Spielen Sie nur Originalliteratur oder auch Transkriptionen und Arrangements?
Ich spiele beides. Auf meiner Debut-CD waren Geigen-Sonaten von Corelli, die bereits im 18. Jahrhundert für die Blockflöte transkribiert wurden. Als zweite CD nahm ich Händels Opernarien auf, hier handelte es sich ebenfalls um barocke Arrangements. Auf meiner dritten CD sind Bach-Klaviersuiten zu hören, arrangiert für Blockflöte, Gambe und Laute. Ich scheue mich also überhaupt nicht vor Umbesetzungen. Was zählt, ist letztlich nur, ob es „klingt“. Aber in der näheren Zukunft werde ich mich eher auf Originalliteratur konzentrieren.
Sie kommen aus Südafrika und haben da als Junge gelebt. Wie stark haben Sie die Apartheid selbst erlebt?
Sehr stark. Meine Eltern haben mir als kleinem Jungen sehr klar gemacht, wie ungerecht das Apartheid-Regime war. Schon als Kind habe ich diese Rassentrennung absolut nicht verstanden. Ich war während des politischen Umbruchs in der Grundschule habe beispielsweise Mandelas erste öffentliche Rede nach seiner Freilassung live erlebt.

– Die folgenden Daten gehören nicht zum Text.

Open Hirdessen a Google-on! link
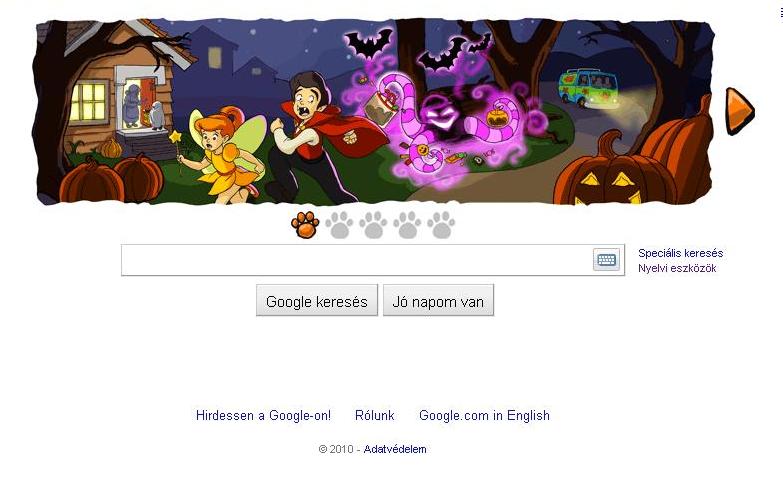The image size is (783, 492). click(x=263, y=416)
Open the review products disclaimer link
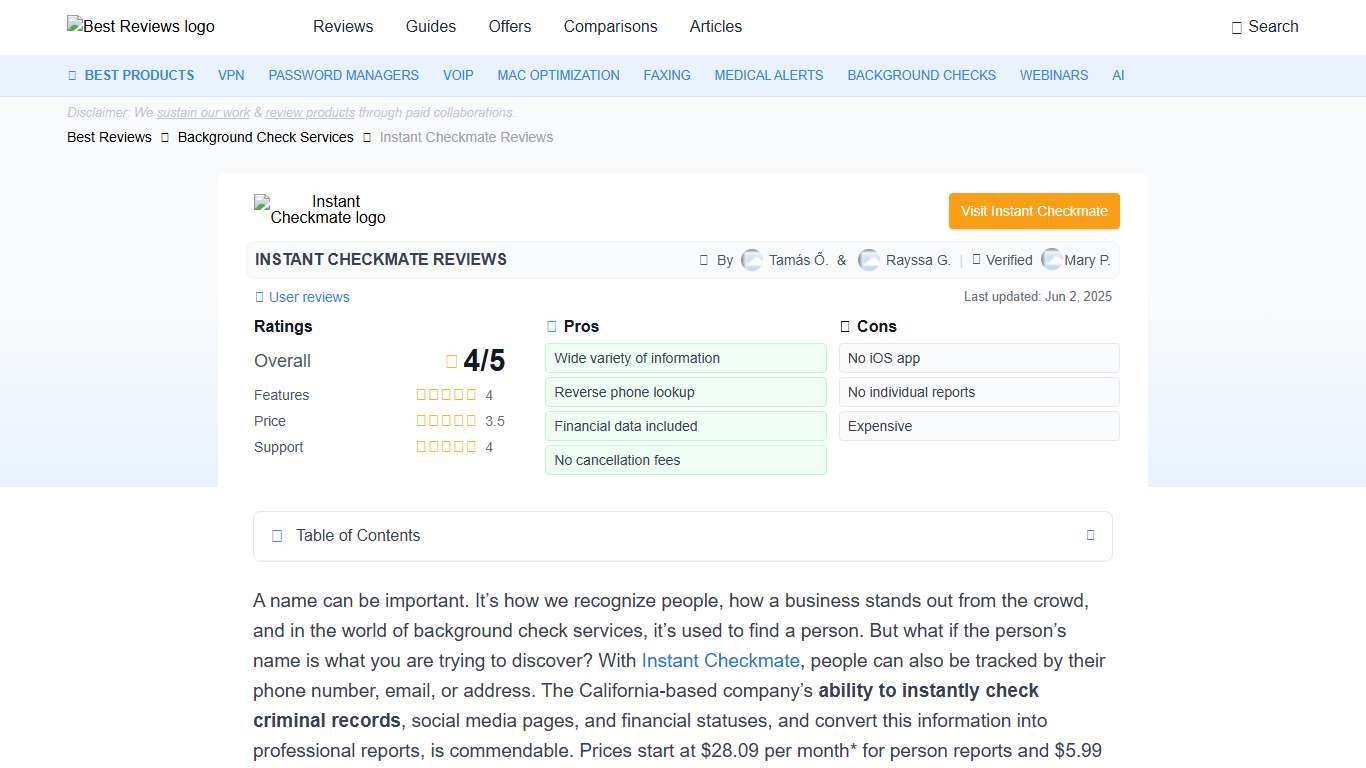1366x768 pixels. 310,112
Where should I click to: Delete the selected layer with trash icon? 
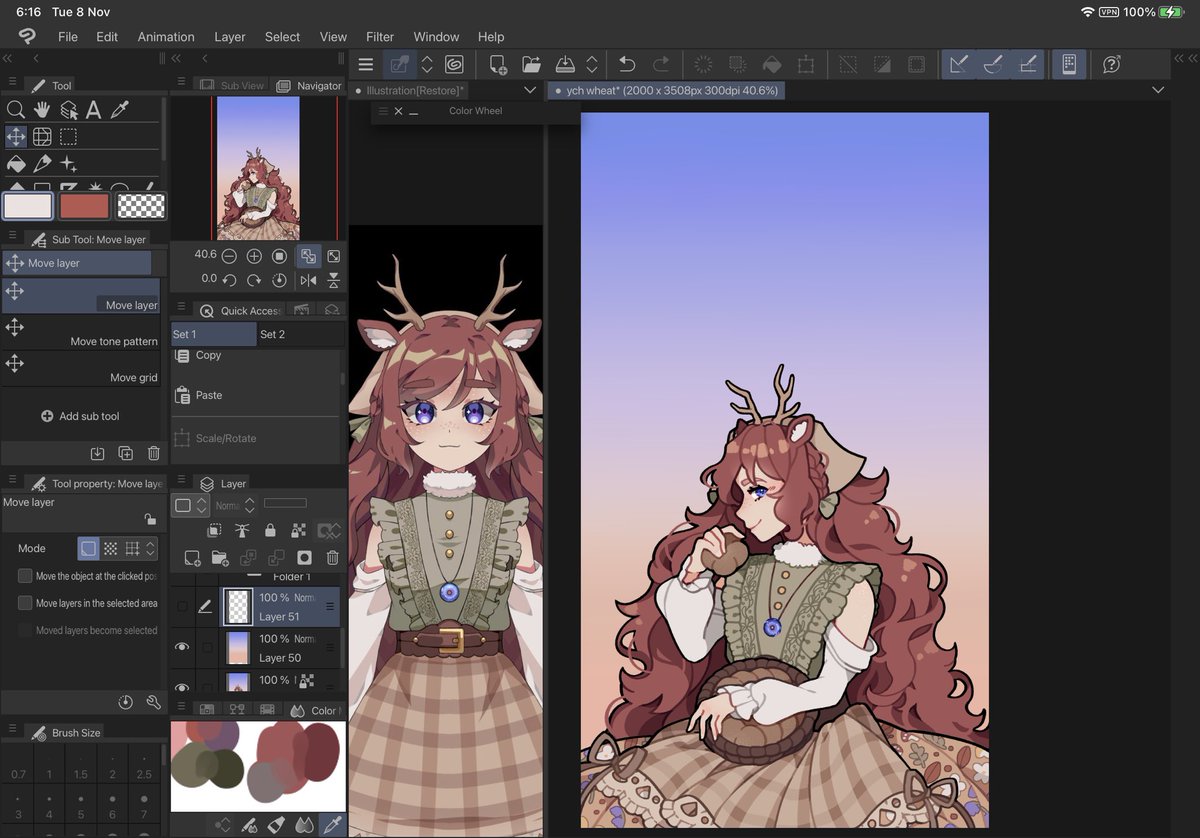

Was interessiert und beschäftigt Sie neben der Musik noch?
Genuss. Ich bin ein leidenschaftlicher Koch, lese täglich Kochbücher, und wenn ich zu Hause bin, koche ich sehr gerne. Genuss bedeutet für mich aber auch, ein Herbstblatt mit Freude anzuschauen und nicht nur, einen guten Rotwein zu trinken.